§ TASK BRIEF
In the copy you make of the entries, no picture should appear, and every word must match.

§ TASK INPUTS
-------

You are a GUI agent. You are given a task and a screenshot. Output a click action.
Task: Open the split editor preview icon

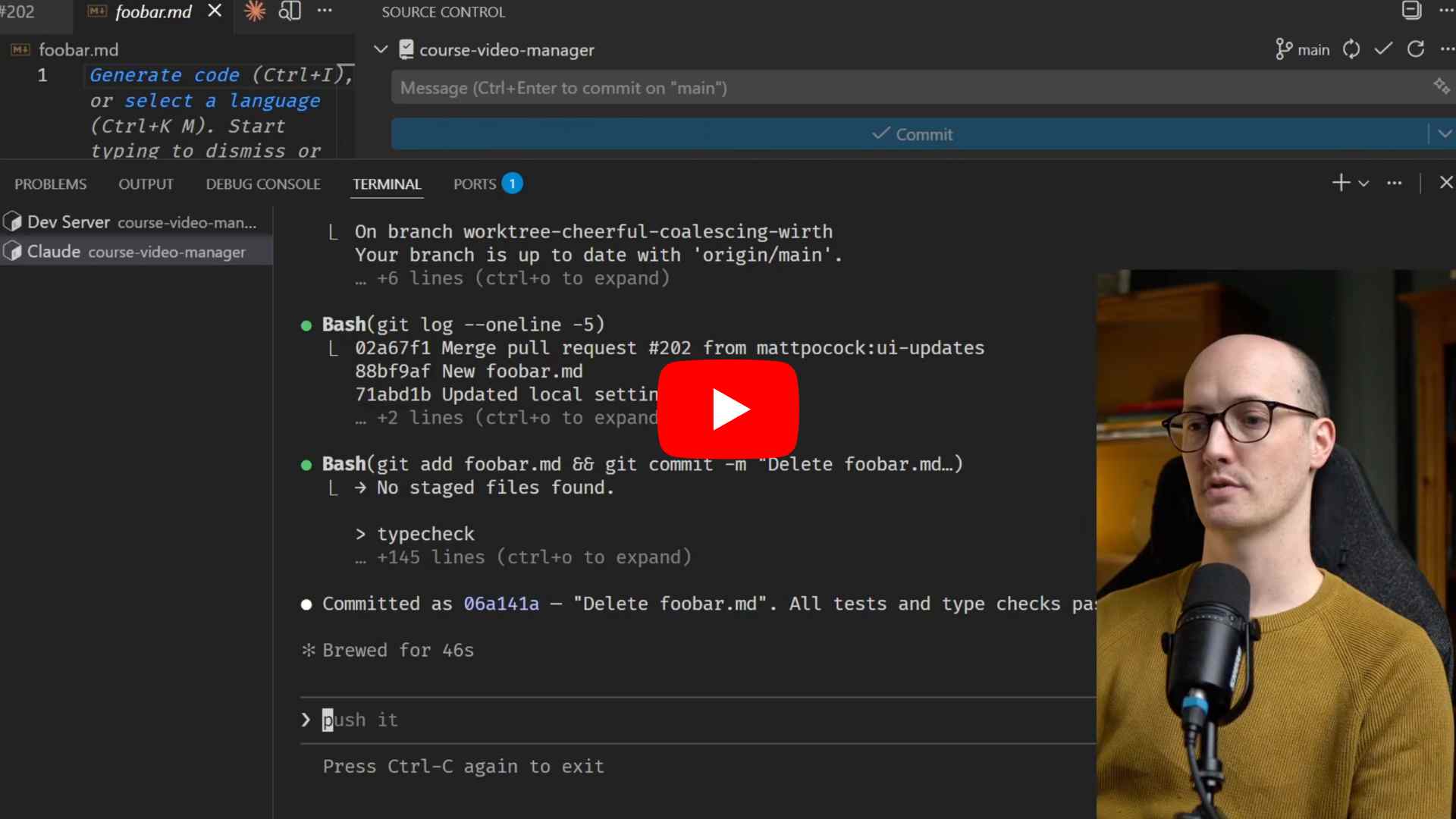[290, 11]
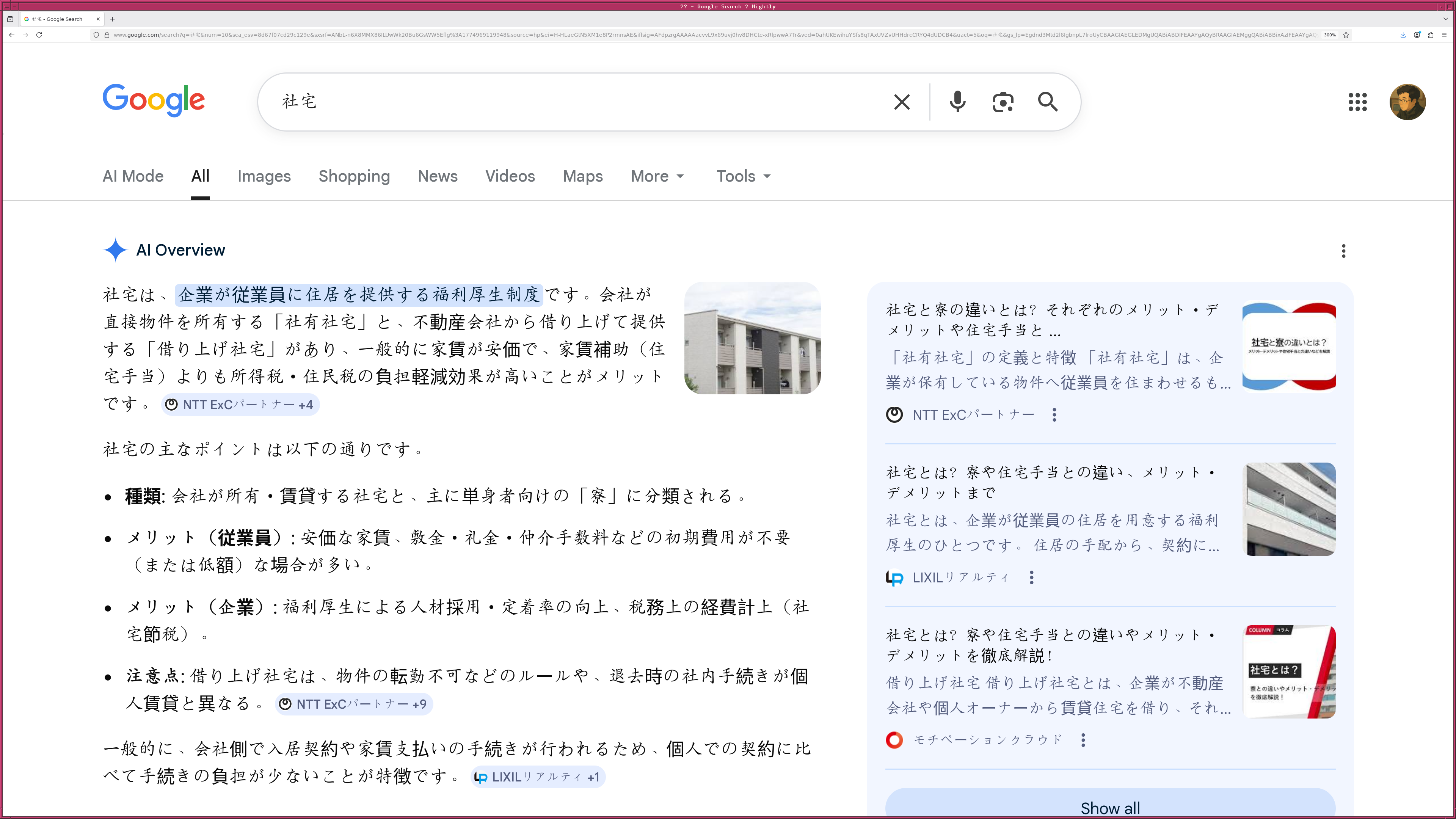Switch to the Images tab
Image resolution: width=1456 pixels, height=819 pixels.
264,176
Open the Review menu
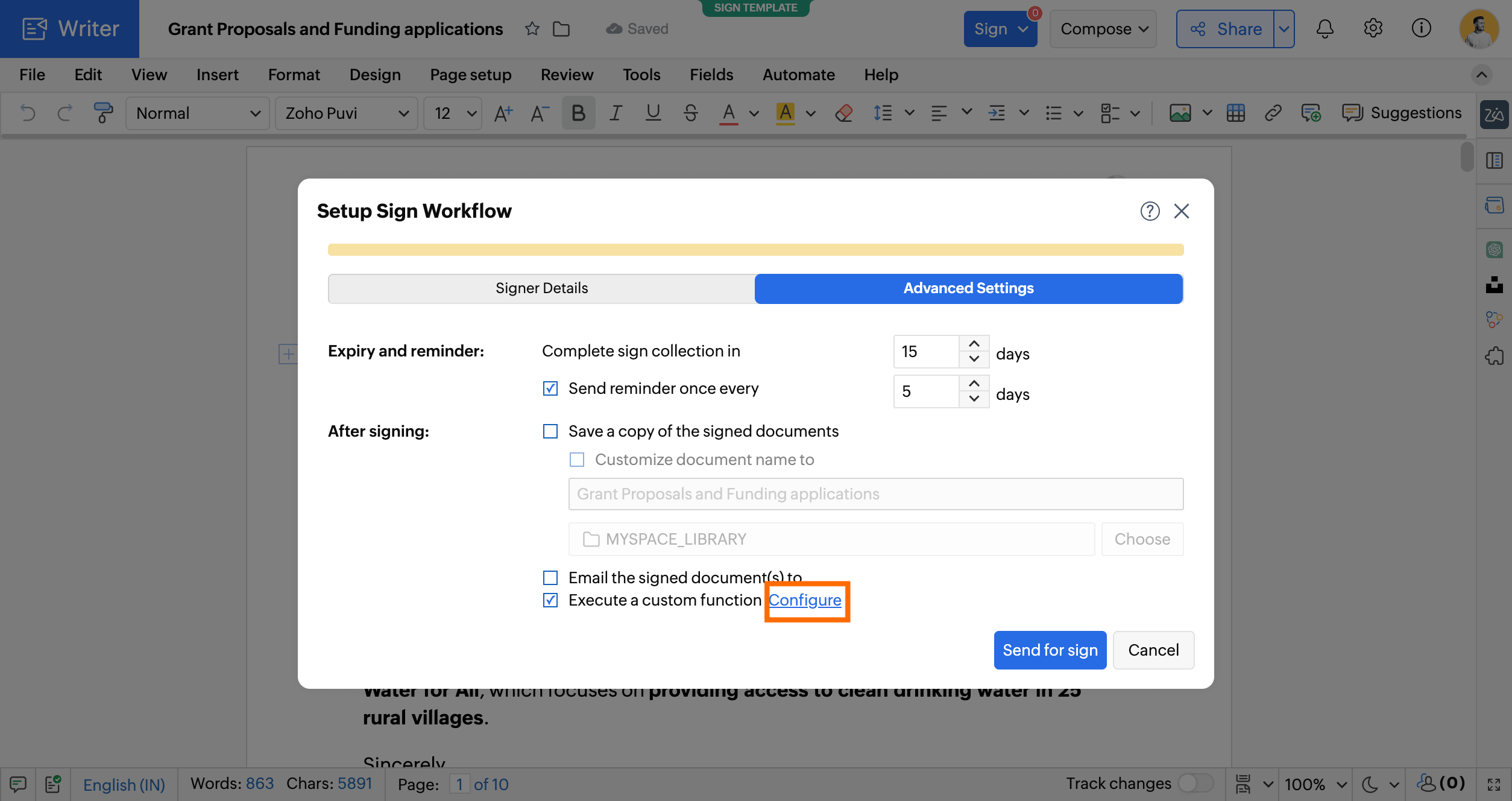The height and width of the screenshot is (801, 1512). tap(567, 74)
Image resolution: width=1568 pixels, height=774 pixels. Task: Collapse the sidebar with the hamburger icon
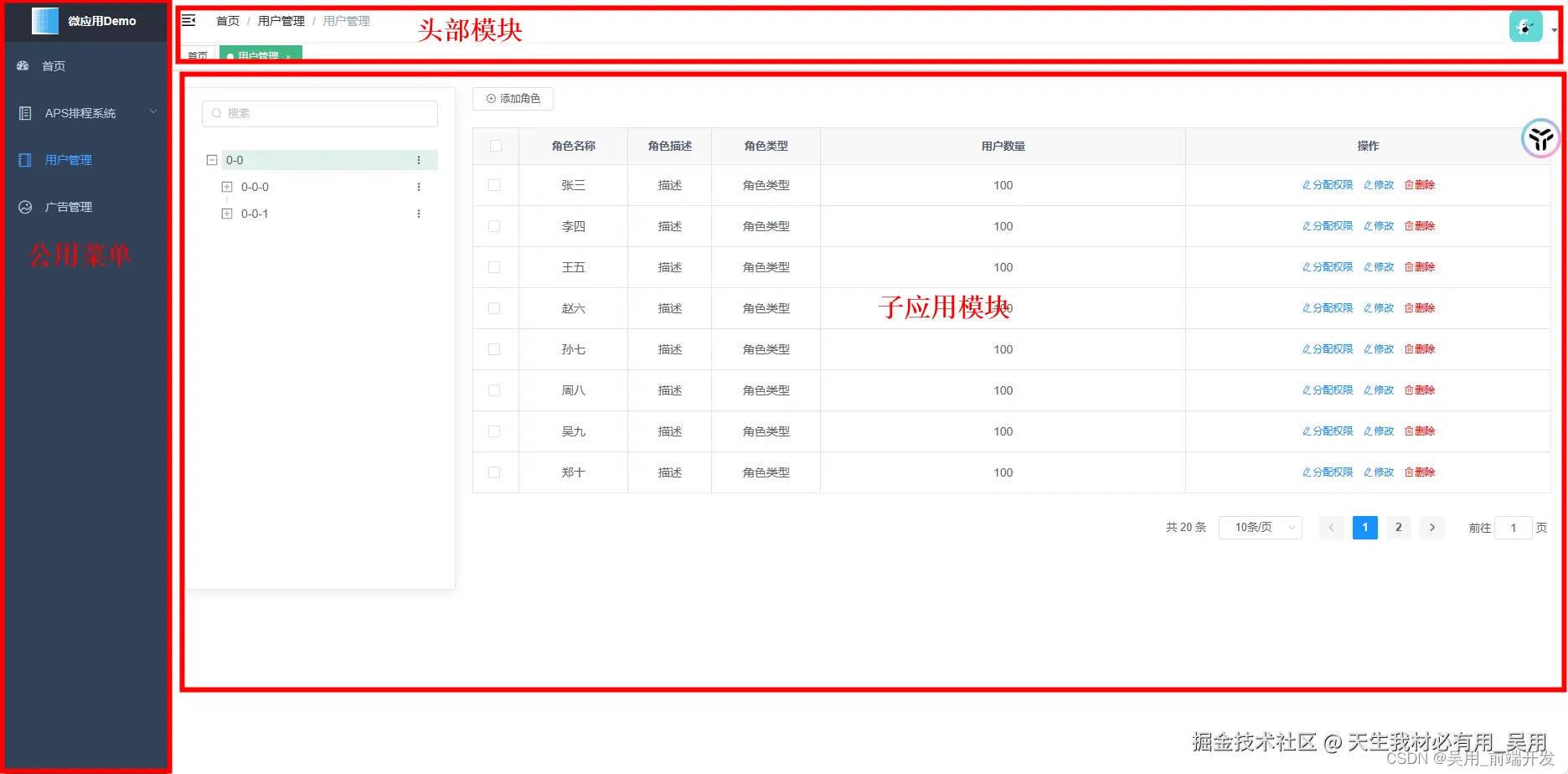(x=188, y=19)
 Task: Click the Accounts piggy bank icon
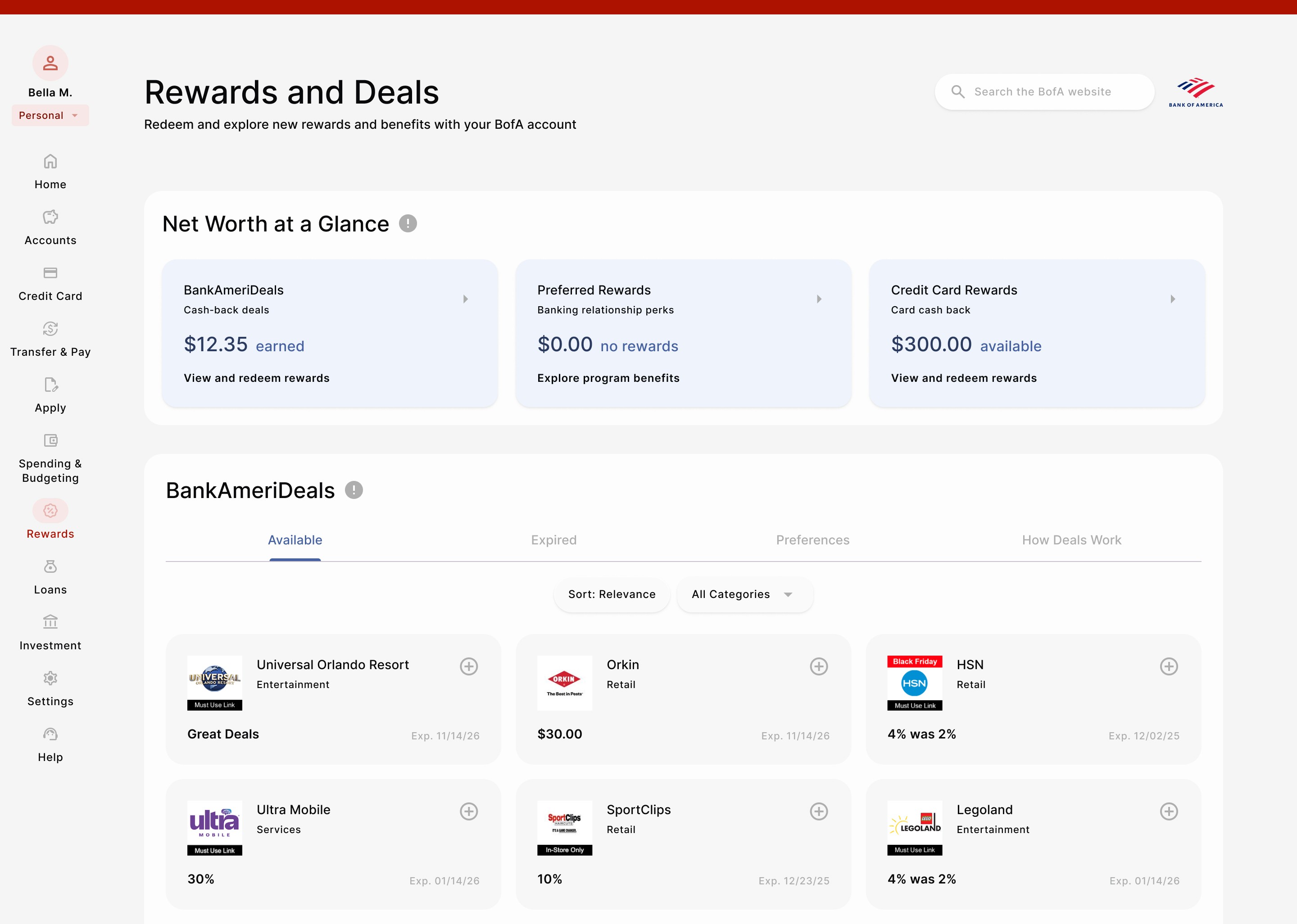50,217
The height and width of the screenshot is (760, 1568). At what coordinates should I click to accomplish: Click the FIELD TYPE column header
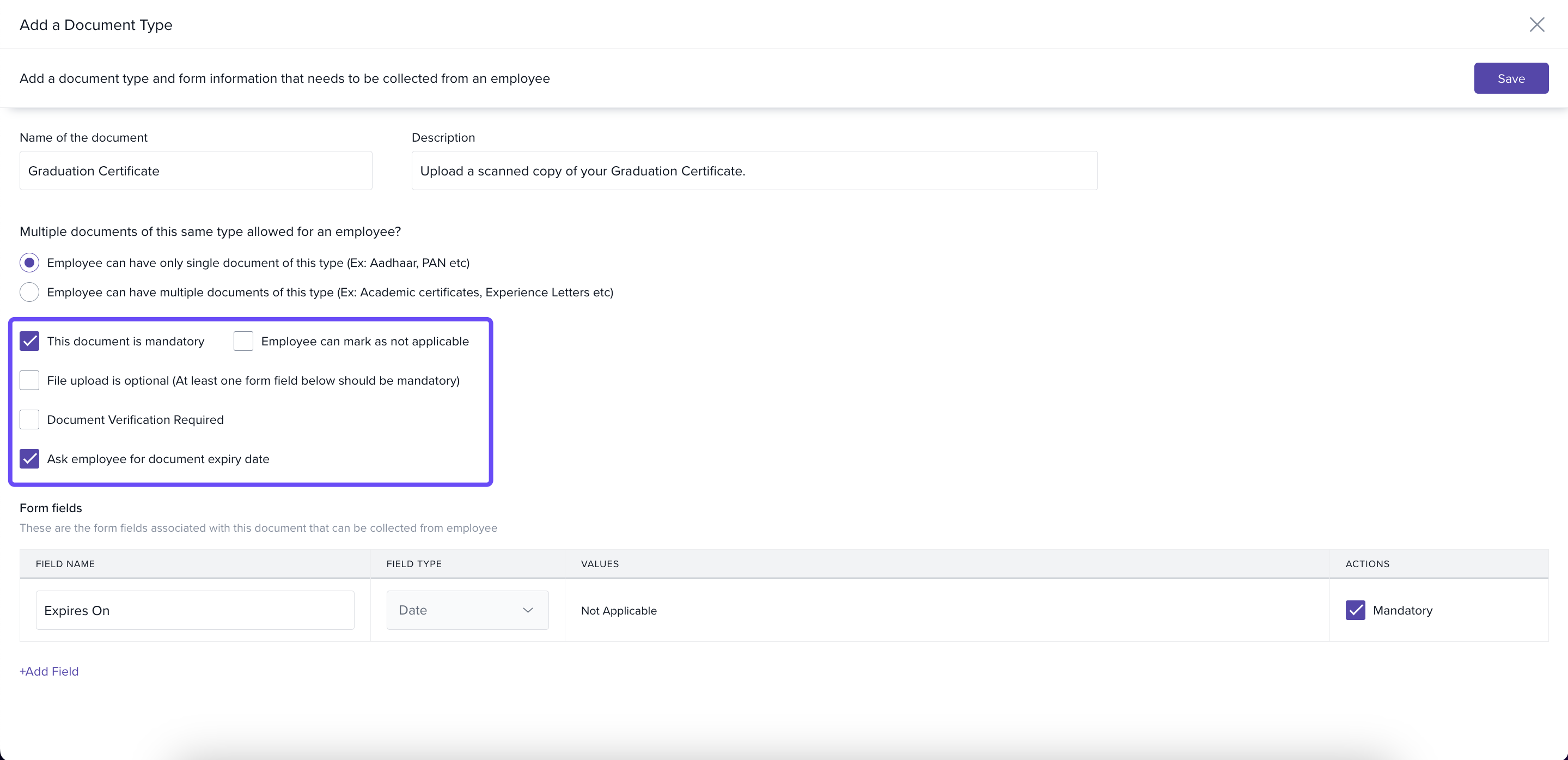[x=414, y=564]
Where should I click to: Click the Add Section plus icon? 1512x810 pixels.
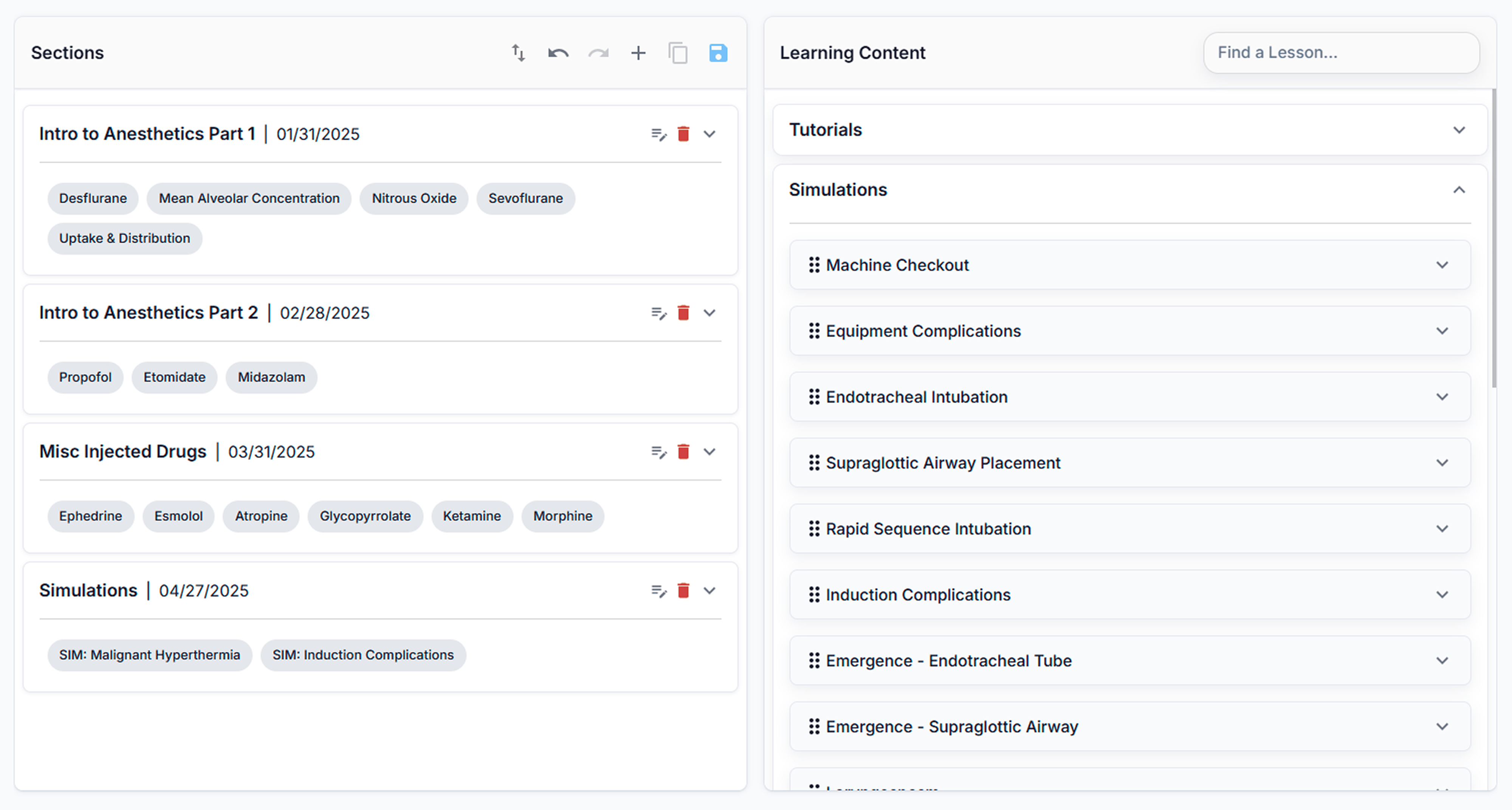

-------

§ OUTPUT FOR THIS TASK
You are a GUI agent. You are given a task and a screenshot. Output a click action.
Task: Open the split editor preview icon

[290, 11]
Switch to the Images tab
Image resolution: width=1456 pixels, height=819 pixels.
264,176
Open the Review menu
The height and width of the screenshot is (801, 1512). tap(567, 74)
Image resolution: width=1568 pixels, height=774 pixels. Task: Collapse the sidebar with the hamburger icon
(x=188, y=19)
 Task: Click the Accounts piggy bank icon
50,217
The height and width of the screenshot is (760, 1568). At what coordinates should I click to accomplish: Click the FIELD TYPE column header
[x=414, y=564]
Where should I click to: Click the Add Section plus icon? 1512x810 pixels.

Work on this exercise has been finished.